In [1]:
import polars as pl
import polars.selectors as cs

eng_dict = pl.read_csv(
    "eng_dict.txt",
    separator="\t",
    has_header=False,
    skip_lines=18,
    infer_schema_length=10000000,
).drop("column_2")
eng_dict = eng_dict.with_columns(cs.all().str.strip_chars())
eng_dict = eng_dict.with_columns(
    cs.matches("column_([4-9]|1\\d)").str.split(" ").list.first(),
)
eng_dict.filter(pl.col("column_11").is_not_null())

column_1,column_3,column_4,column_5,column_6,column_7,column_8,column_9,column_10,column_11
str,str,str,str,str,str,str,str,str,str
"""roughcast""","""rough-cast""","""V""","""V""","""V""","""N""","""N""","""V""","""V""","""V"""


In [2]:
from collections import defaultdict

# Grammar (extended to support nested PPs etc.)
grammar = {
    "S": [["NP", "VP"], ["NP", "VP", "PP"]],
    "NP": [["d", "NP3"]],
    "NP3": [["a", "NP3"], ["n"], ["n", "PP"], ["NP3", "PP"]],
    "PP": [["p", "NP2"], ["PP", "PP"]],
    "NP2": [["d", "NP3"]],
    "VP": [["v"], ["v", "PP"]],
}

# Sentence and POS tags
words = "An old man sat on the new chair in the house".split()
pos = ["d", "a", "n", "v", "p", "d", "a", "n", "p", "d", "n"]


# Earley State
class State:
    def __init__(self, lhs, rhs, dot, start):
        self.lhs = lhs
        self.rhs = rhs
        self.dot = dot
        self.start = start

    def next_symbol(self):
        return self.rhs[self.dot] if self.dot < len(self.rhs) else None

    def is_complete(self):
        return self.dot == len(self.rhs)

    def advance(self):
        return State(self.lhs, self.rhs, self.dot + 1, self.start)

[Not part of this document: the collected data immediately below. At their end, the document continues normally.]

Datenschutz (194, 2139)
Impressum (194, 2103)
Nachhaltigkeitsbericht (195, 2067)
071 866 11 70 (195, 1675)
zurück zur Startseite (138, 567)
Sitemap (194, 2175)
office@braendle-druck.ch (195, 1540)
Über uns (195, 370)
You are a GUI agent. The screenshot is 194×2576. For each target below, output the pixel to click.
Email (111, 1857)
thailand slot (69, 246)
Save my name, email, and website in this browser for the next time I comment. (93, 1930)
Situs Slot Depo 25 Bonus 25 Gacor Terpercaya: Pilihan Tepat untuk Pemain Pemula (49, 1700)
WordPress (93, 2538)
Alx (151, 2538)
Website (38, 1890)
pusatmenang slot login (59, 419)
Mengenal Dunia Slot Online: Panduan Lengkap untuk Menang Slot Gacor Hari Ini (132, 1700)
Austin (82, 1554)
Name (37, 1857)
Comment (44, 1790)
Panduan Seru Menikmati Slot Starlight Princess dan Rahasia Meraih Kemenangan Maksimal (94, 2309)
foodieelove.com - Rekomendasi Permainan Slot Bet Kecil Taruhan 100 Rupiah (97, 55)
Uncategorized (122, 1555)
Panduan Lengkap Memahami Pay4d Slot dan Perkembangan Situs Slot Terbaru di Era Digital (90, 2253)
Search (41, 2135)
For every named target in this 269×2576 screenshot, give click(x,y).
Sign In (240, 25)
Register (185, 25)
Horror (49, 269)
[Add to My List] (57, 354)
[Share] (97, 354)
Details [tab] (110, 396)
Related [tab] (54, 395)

    def __eq__(self, other):
        return (self.lhs, tuple(self.rhs), self.dot, self.start) == (
            other.lhs,
            tuple(other.rhs),
            other.dot,
            other.start,
        )

    def __hash__(self):
        return hash((self.lhs, tuple(self.rhs), self.dot, self.start))

    def __repr__(self):
        before = " ".join(self.rhs[: self.dot])
        after = " ".join(self.rhs[self.dot :])
        return f"{self.lhs} → {before} • {after}, {self.start}"


# Earley Parser Function
def earley_parse(words, pos, grammar, start_symbol="S"):
    n = len(words)
    chart = [set() for _ in range(n + 1)]
    chart[0].add(State(start_symbol, grammar[start_symbol][0], 0, 0))

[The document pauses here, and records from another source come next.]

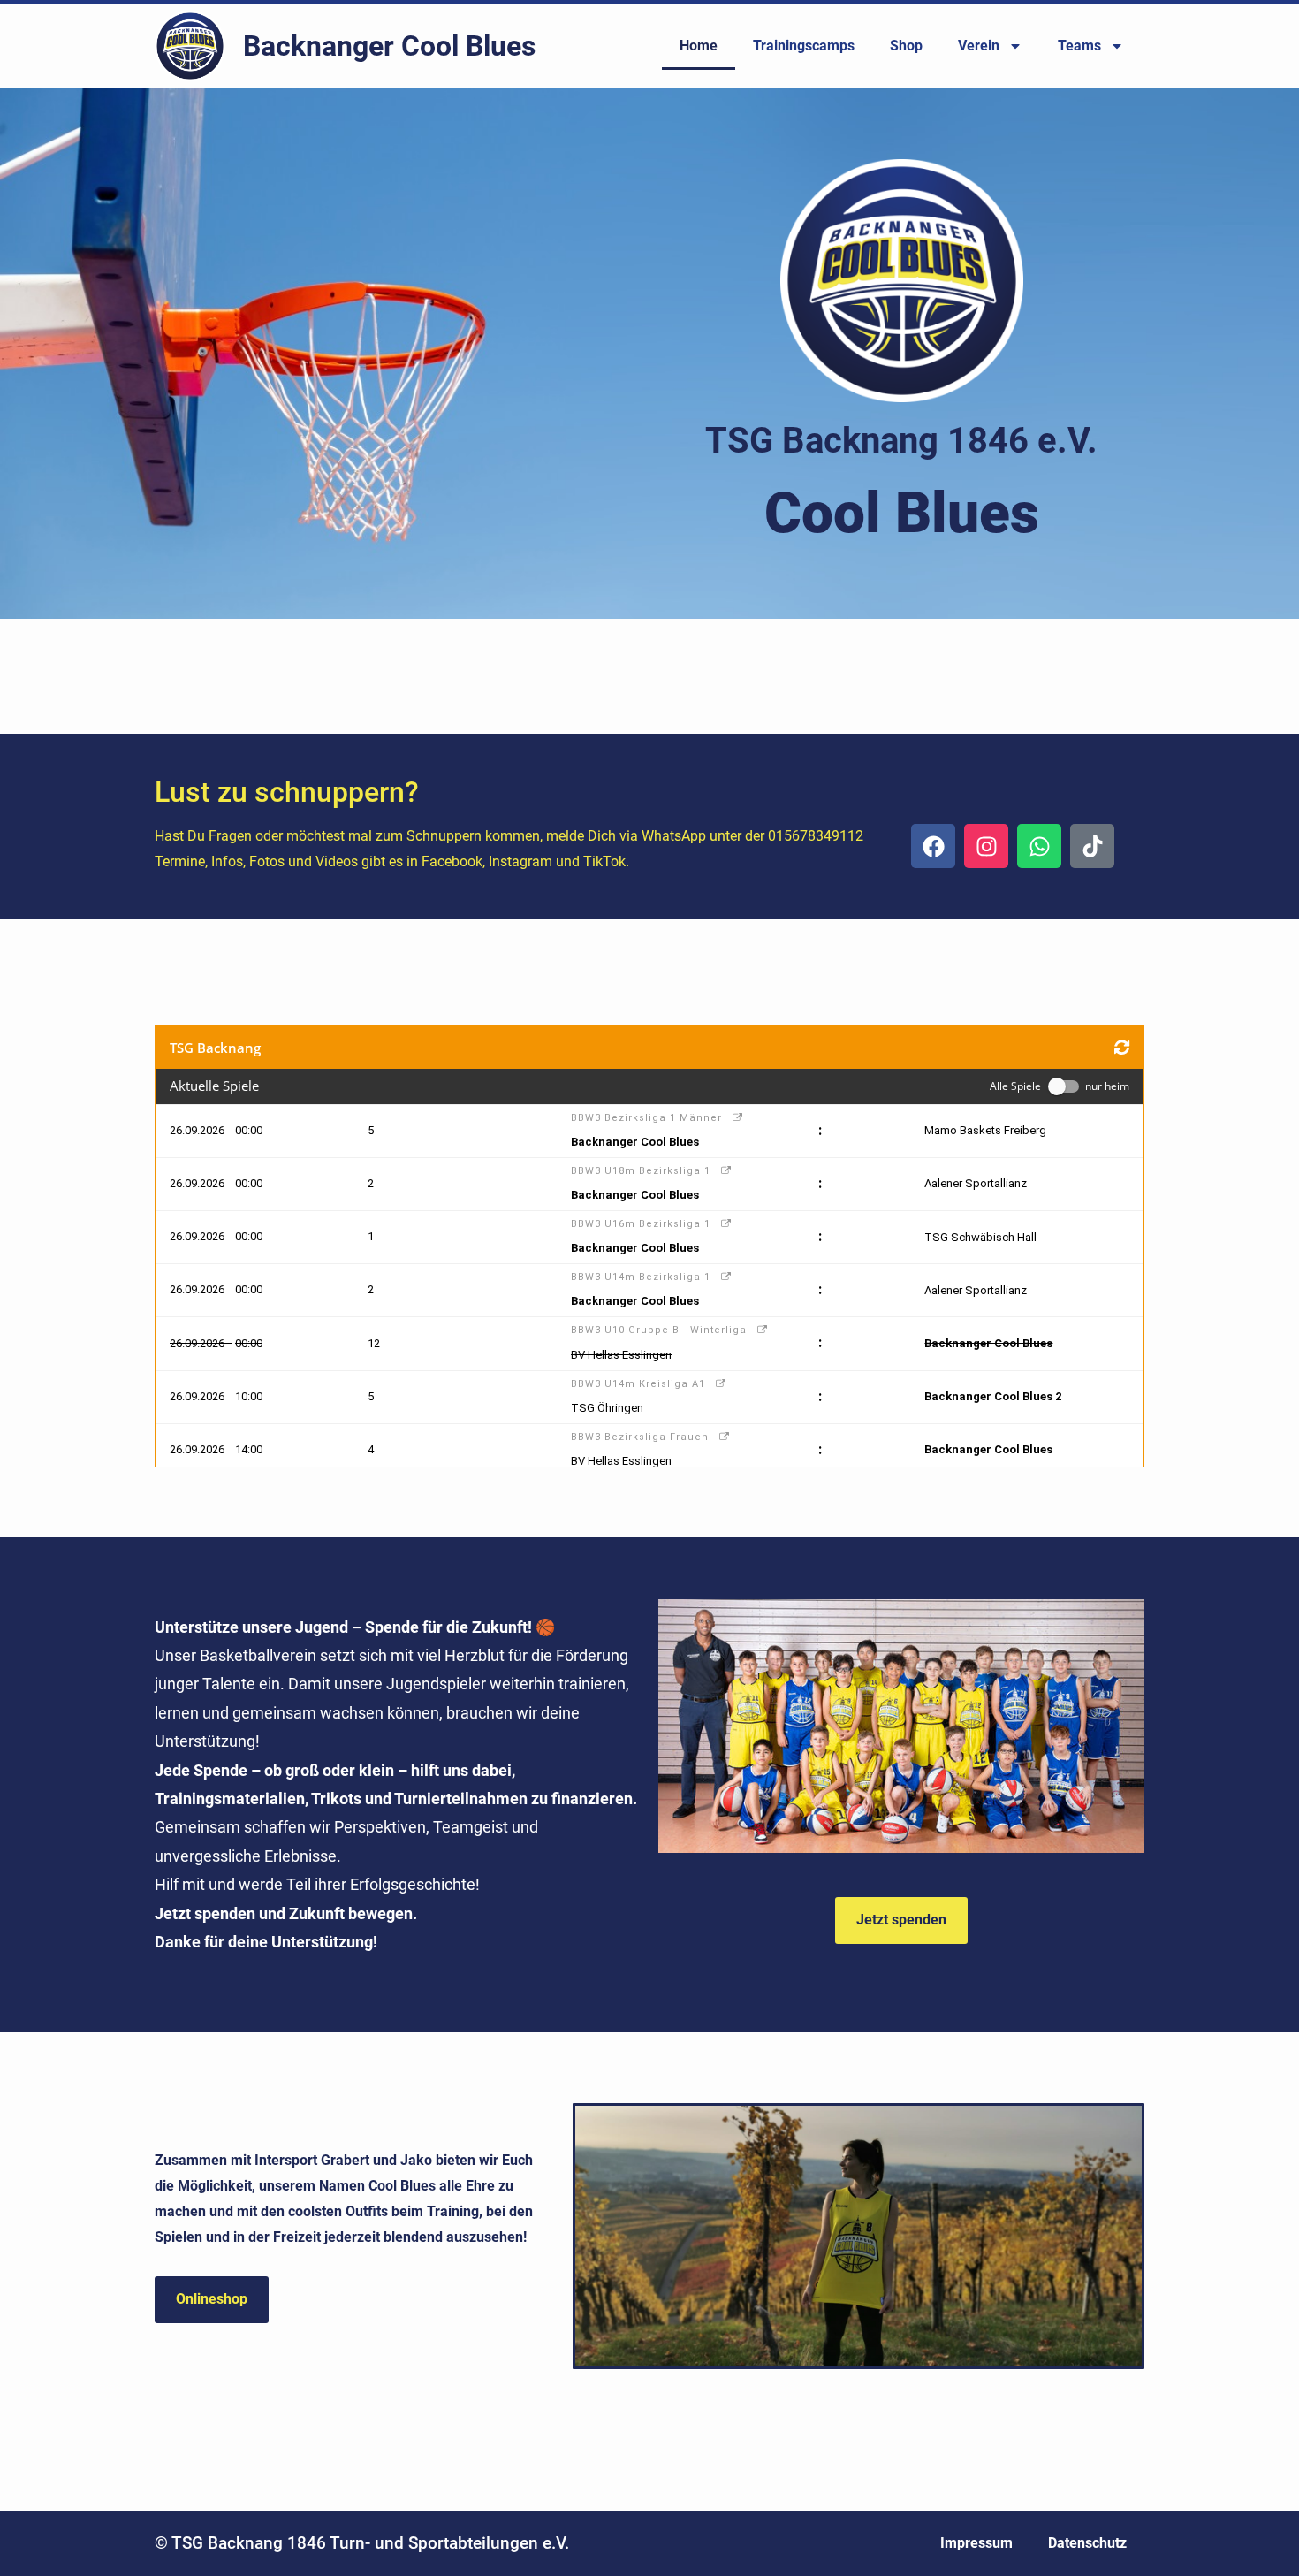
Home (699, 45)
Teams (1079, 45)
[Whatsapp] (1039, 846)
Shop (906, 45)
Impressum (976, 2542)
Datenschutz (1087, 2542)
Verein (978, 45)
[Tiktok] (1092, 846)
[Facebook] (933, 846)
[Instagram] (986, 846)
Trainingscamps (804, 45)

    for i in range(n + 1):
        added = True
        while added:
            added = False
            current_items = list(chart[i])
            for state in current_items:
                if not state.is_complete():
                    sym = state.next_symbol()

                    # Predictor
                    if sym in grammar:
                        for prod in grammar[sym]:
                            new_state = State(sym, prod, 0, i)
                            if new_state not in chart[i]:
                                chart[i].add(new_state)
                                added = True

                else:
                    # Completer
                    for prev in chart[state.start].copy():
                        if prev.next_symbol() == state.lhs:
                            new_state = prev.advance()
                            if new_state not in chart[i]:
                                chart[i].add(new_state)
                                added = True

        # Scanner (terminal symbols)
        if i < n:
            for state in chart[i]:
                if state.next_symbol() == pos[i]:
                    chart[i + 1].add(state.advance())

    return chart


# Run Parser
chart = earley_parse(words, pos, grammar)

# Display Final Chart State
print("\nFinal Chart (last column):")
for state in sorted(chart[-1], key=lambda x: x.lhs):
    print(state)

# Accept/Reject Check
success = any(s.lhs == "S" and s.is_complete() and s.start == 0 for s in chart[-1])
print("\n✅ Sentence is", "ACCEPTED" if success else "REJECTED")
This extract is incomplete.